Emergency plans must include the following:

  • emergency procedures including:
    • an effective response to an emergency
    • evacuation procedures
    • procedures for notifying emergency services at the earliest opportunity
    • medical treatment and assistance procedures to make sure there is effective communication between the person authorised by you to coordinate the emergency response and all other persons at the workplace
  • plans for testing the emergency procedures, including the frequency of testing
  • information, training, and instruction to be given to relevant workers for implementing the emergency procedures.

Your emergency plan should include a detailed floor plan showing where emergency equipment and first aid supplies can be found, and the location of utilities.

What to consider when making an emergency plan

When working out your emergency plan, you must take into account:

  • the size and location of the workplace
  • the number of workers
  • the nature of the work being carried out and the workplace hazards
  • the types of emergency situations your workplace may face. For example:
    • fire or gas leak
    • electricity or water outage
    • natural disasters
    • robberies and bomb threats.

Emergency plans should be tailored to the type of work and workplace. If the work is low risk, emergency plans may not need to be long or complicated. In higher risk situations, more comprehensive plans will be required.

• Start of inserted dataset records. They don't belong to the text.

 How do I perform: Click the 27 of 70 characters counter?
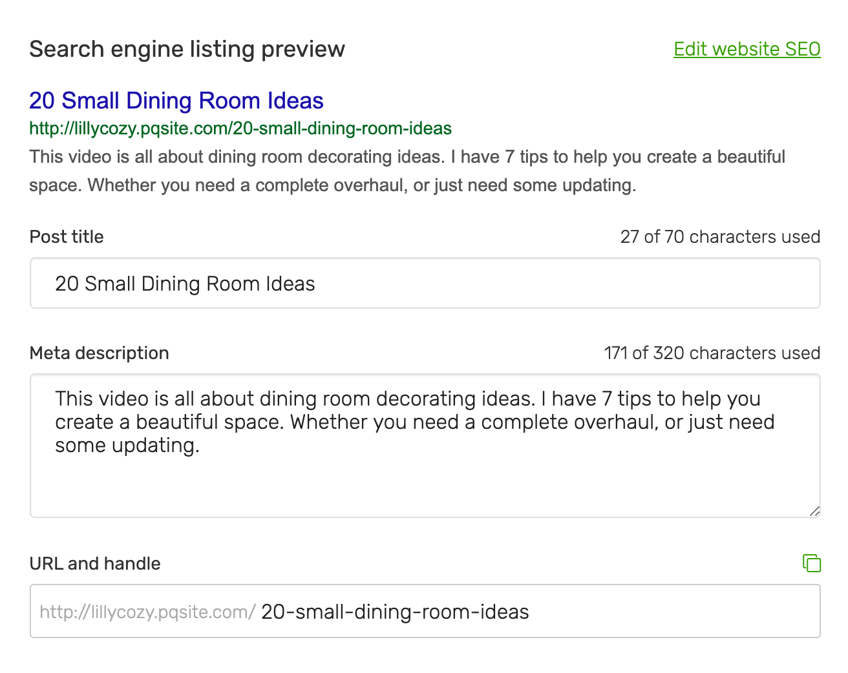tap(720, 237)
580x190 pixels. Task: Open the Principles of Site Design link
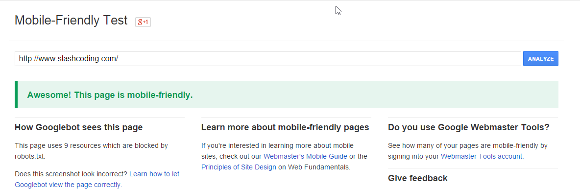[239, 167]
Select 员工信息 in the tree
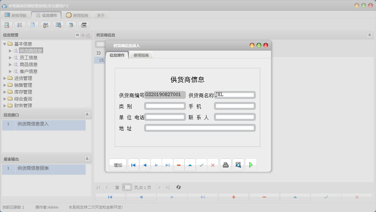Viewport: 376px width, 212px height. 28,58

All workers should know who is responsible for activating and coordinating emergency procedures and what they must do to keep themselves and others safe in an emergency.

Maintaining and testing emergency plans

A well maintained emergency plan should be reviewed and updated:

  • when there are changes to work activities or the physical workplace
  • if the workers who have emergency responsibilities change
  • if new risks have been identified.

Emergency plans should be tested at least yearly.

  • Testing can be as simple as thinking of a scenario (eg fire, earthquake) and working it through the plan, or staging a mock emergency such as a fire drill to test how well the plan works.
  • Following any testing, a review should be conducted to identify areas for improvement or updating. This should include seeking and considering feedback from your workers.

Worker engagement

You must engage with your workers when making decisions about emergency plans and when proposing changes that may affect their health or safety.